WPI had project centers in Boston and Worcester, but not in the state’s third-largest city, Springfield. And while that region’s dozen or so colleges and universities regularly place interns at area employers, none offer WPI’s faculty oversight and structure.
“There was nothing being done like what we could do at WPI,” Sweeney says. “So, the first thing we had to do was dissuade [potential partners] that this was an internship that requires work of the sponsors. What we offer is more like a consulting model.”
Sweeney, professor of practice and area head of finance and accounting in the Foisie Business School, spent nearly two decades as a senior executive at MassMutual Financial Group in Springfield. He is well-versed in the issues affecting the Pioneer Valley, a mix of urban, rural, and suburban communities in western Massachusetts. Throughout his career, he was involved in economic and community development efforts in the region; before coming to WPI, he served as interim CEO of the nonprofit DevelopSpringfield.
Jay Minkarah, who replaced Sweeney as president and CEO of DevelopSpringfield, embraced the idea of partnering with WPI students on his organization’s revitalization initiatives. A project center would bring a fresh set of eyes to the region while providing the framework to achieve meaningful results, he said. Sweeney felt the project center’s location, less than an hour’s drive from campus, would appeal to cost-conscious undergrads as well as international students who want to do their Interactive Qualifying Projects (IQPs) in the states.
Sweeney won approval from WPI's Interdisciplinary and Global Studies Division to establish the Pioneer Valley Project Center, and the first group of IQP students arrived in 2015.
Shanshan Xie ’18, an electrical and computer engineering major and president of WPI’s Chinese Student Association, said the project center’s proximity allowed her to stay connected with the campus while working on her IQP. She was among three groups of IQP students in the spring of 2017 focusing on the Springfield Innovation Center, a mixed-use entrepreneurial facility anchoring the city’s Innovation District. Her group created a marketing plan for the center while the other IQP students researched and drew up designs for the center’s kitchen and project space. Xie used the teams’ recommendations and input to create a website for the Springfield Innovation Center. She noted that website design is a passion that often takes a backseat to her major.
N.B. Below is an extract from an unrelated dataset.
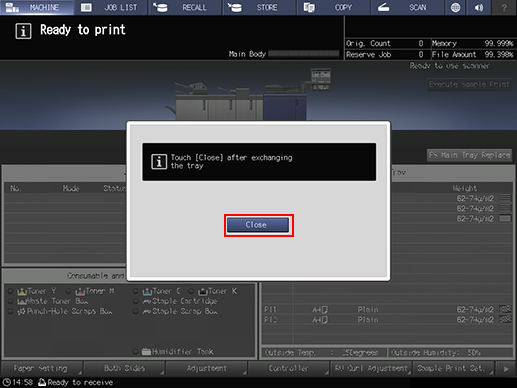Go to the COPY tab

(334, 7)
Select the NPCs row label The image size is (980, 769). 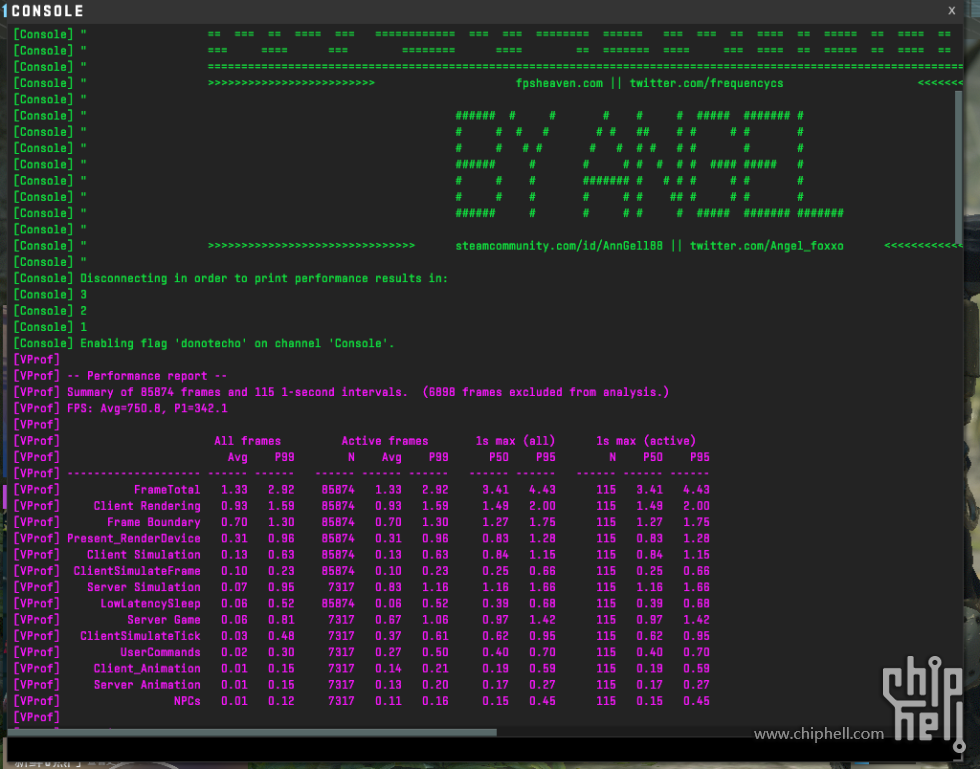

“I got to use my hobby, something I’m really interested in, but don’t have time to practice in my major,” she says.
Nick Porter ’17, now a grad student at Clemson University, did his IQP at the Pioneer Valley Project Center in the spring of 2016. He and his fellow IQP students worked alongside peers from Springfield Technical Community College and MBA candidates from the Foisie Business School to evaluate the top priorities of Springfield’s North and South End sections. They conducted surveys and focus groups and attended local board meetings. When the data showed that crime was a primary concern, the students recommended a blue-light safety system as well as beautification efforts, such as benches, green spaces, and road repaving.
“What I enjoyed the most was the communication. We were all either engineering or math majors, so this was something that was new to us,” Porter says. “It brought us out of our comfort zone and made us go out on the street. And it was also helpful to the people of Springfield.”